Profile applicability: Level 2
Nodes in a degraded state are an unknown quantity and so may pose a security risk.
Kubernetes Engine's node auto-repair feature helps you keep the nodes in the cluster
in a healthy, running state. When enabled, Kubernetes Engine makes periodic checks
on the health state of each node in the cluster. If a node fails consecutive health
checks over an extended time period, Kubernetes Engine initiates a repair process
for that node.
NoteNode auto-repair is enabled by default.
|
Impact
If multiple nodes require repair, Kubernetes Engine might repair them in parallel.
Kubernetes Engine limits number of repairs depending on the size of the cluster (bigger
clusters have a higher limit) and the number of broken nodes in the cluster (limit
decreases if many nodes are broken). Node auto-repair is not available on Alpha Clusters.
Audit
Using Google Cloud Console:
- Go to Kubernetes Engine by visiting: Google Cloud Console Kubernetes Engine page.
- From the list of clusters, select the desired cluster.

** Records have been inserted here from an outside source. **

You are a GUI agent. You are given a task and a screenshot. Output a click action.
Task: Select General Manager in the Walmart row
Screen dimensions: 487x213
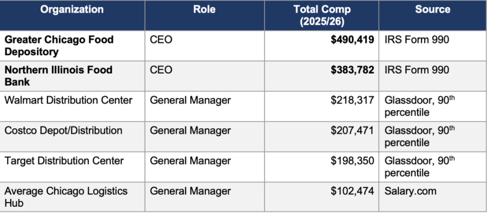pyautogui.click(x=190, y=100)
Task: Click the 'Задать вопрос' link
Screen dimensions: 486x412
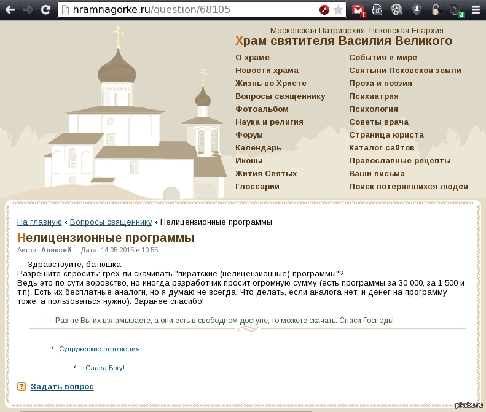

- For each Node pool, view the Node pool Details pane and ensure that under the 'Management' heading, 'Auto-repair' is set to 'Enabled'.
Using Command Line:
To check the existence of node auto-repair for an existing cluster's node pool, first
define 4 variables for Node Pool, Cluster Name, Location and Project and then run
the following command:
gcloud container node-pools describe $POOL_NAME --cluster $CLUSTER_NAME --location $LOCATION --project $PROJECT_ID --format json | jq '.management'
Ensure the output of the above command has JSON key attribute
autoRepair set to true:{ "autoRepair": true }
Remediation
Using Google Cloud Console:
- Go to Kubernetes Engine by visiting: Google Cloud Console Kubernetes Engine page.
- Select the Kubernetes cluster containing the node pool for which auto-repair is disabled.
- Select the Node pool by clicking on the name of the pool.
- Navigate to the Node pool details pane and click EDIT.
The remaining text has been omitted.